“It’s a beautiful and rich theopoetics that really captures the idea of divine creation, as well as the way in which this decreation is covered over by idolatry. Brilliant work.” Dr. Peter Rollins (Fonder of Pyrotheology and author of How (NOT) to Speak of God, The Divine Magician, and many other works)
“This is not a myth of salvation, but a story that knows how to disappear, a theology of nothing, where the mother is what remains when all else becomes. It is extremely rare for a book to be as worth writing as this one.” Dr. Julie Reshe (Director of the Institute of Psychoanalysis, Global Center for Advanced Studies, Visiting Professor at University College Cork, University College Dublin and author of Negative Psychanalysis for the Living Dead, including many other works)
“At once playful and profound, Turilli's multi-dimensional text seeks to open new psychological and philosophical pathways into the beating heart of a religious sensibility.” Dr. Richard Boothby (Professor at Loyola University Maryland and author of Embracing the Void, Death and Desire, and many other works)
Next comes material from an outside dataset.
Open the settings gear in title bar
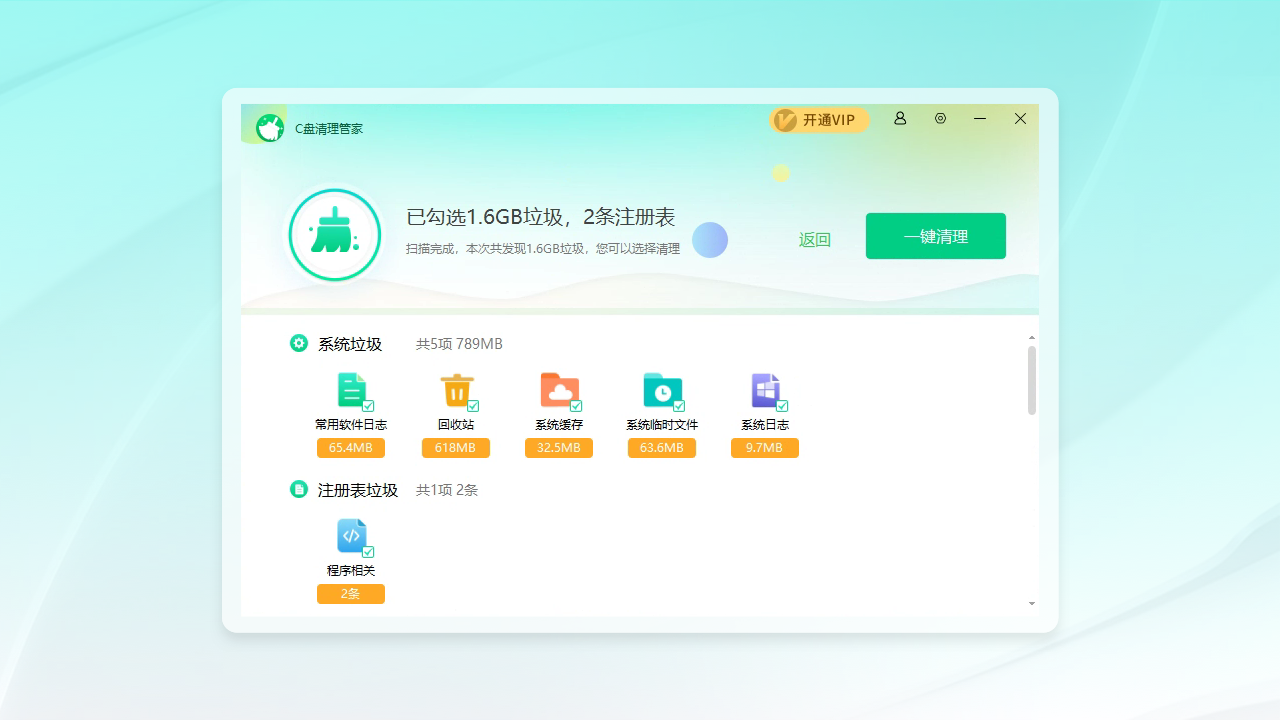The width and height of the screenshot is (1280, 720). coord(940,118)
"The work sees how the dialectic that constantly interrupts and undermines identity can become the guiding light for creating a structure that avoids ossifying into a reified trap. At once an exploration of the radical insights of Simone Weil and a mining of the most powerful tools of dialectical philosophy and psychoanalysis." Dr. Todd McGowan (Professor at the University of Vermont and author of Capitalism and Desire, Emancipation After Hagel, and many other works)
ABOUT THE BOOK
We live in the shadow of stories—some comforting, some disturbing. Few are more powerful—or more dangerous—than the ones we tell about God and ourselves.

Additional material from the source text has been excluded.